During our conversions, we have calculated that the blocks use between 20 and 60 percent less space than chunks storage.
There are several factors that contribute to this reduction:
- Chunks produced by different ingesters may contain replicated samples (even if chunks synchronization is enabled), but when they’re converted to block, such samples are deduplicated.
- Each chunk for a single series contains a header with the series labels set, and this uses a significant portion of the entire chunks size. When converting to block, the set of labels for each series is only written in the block’s index once.
- Block index uses string deduplication to minimize the index size.
Builder has been optimized to handle a large number of series inside the single block, and it’s only limited by the free space on the disk used for building the block.
Here at Grafana Labs, we’ve successfully migrated multiple production clusters to use Cortex’s new blocks storage engine with no downtime or interruptions, and with no degradation in query performance during the migration.

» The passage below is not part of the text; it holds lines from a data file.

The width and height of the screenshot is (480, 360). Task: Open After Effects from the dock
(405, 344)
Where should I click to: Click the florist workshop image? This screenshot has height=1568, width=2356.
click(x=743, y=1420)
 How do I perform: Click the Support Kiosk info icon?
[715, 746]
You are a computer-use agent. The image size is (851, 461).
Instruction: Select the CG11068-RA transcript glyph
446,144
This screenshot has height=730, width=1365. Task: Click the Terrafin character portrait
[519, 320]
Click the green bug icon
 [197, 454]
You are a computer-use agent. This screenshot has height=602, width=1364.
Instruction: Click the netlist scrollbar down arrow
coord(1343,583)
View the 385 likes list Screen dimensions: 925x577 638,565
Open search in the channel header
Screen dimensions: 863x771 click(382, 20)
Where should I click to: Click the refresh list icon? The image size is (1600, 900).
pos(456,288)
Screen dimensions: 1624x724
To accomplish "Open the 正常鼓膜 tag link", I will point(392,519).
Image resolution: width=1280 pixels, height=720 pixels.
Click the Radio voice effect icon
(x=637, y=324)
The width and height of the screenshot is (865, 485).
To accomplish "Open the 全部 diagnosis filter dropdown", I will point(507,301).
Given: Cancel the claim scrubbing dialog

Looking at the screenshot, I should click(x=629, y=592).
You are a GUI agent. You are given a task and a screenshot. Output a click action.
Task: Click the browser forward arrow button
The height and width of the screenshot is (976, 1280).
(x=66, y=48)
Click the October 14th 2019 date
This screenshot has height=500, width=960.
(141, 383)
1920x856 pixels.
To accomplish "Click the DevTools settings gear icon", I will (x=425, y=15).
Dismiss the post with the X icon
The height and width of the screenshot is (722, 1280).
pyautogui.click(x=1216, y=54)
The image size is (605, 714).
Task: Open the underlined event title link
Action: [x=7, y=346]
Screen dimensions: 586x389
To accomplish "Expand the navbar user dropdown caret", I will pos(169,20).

In fact, here’s a look at some numbers from conversions on our infrastructure:
- Scanning index table stored in BigTable runs about 100 GiB/hour and generates plan files of about 10 percent of size of index table
- It takes about 20 minutes to build a single block with one day of samples for 1M series
- Such block for 1M series will use about 4GB of disk space
So if you have Cortex running on chunks storage today, why not give blocks a try?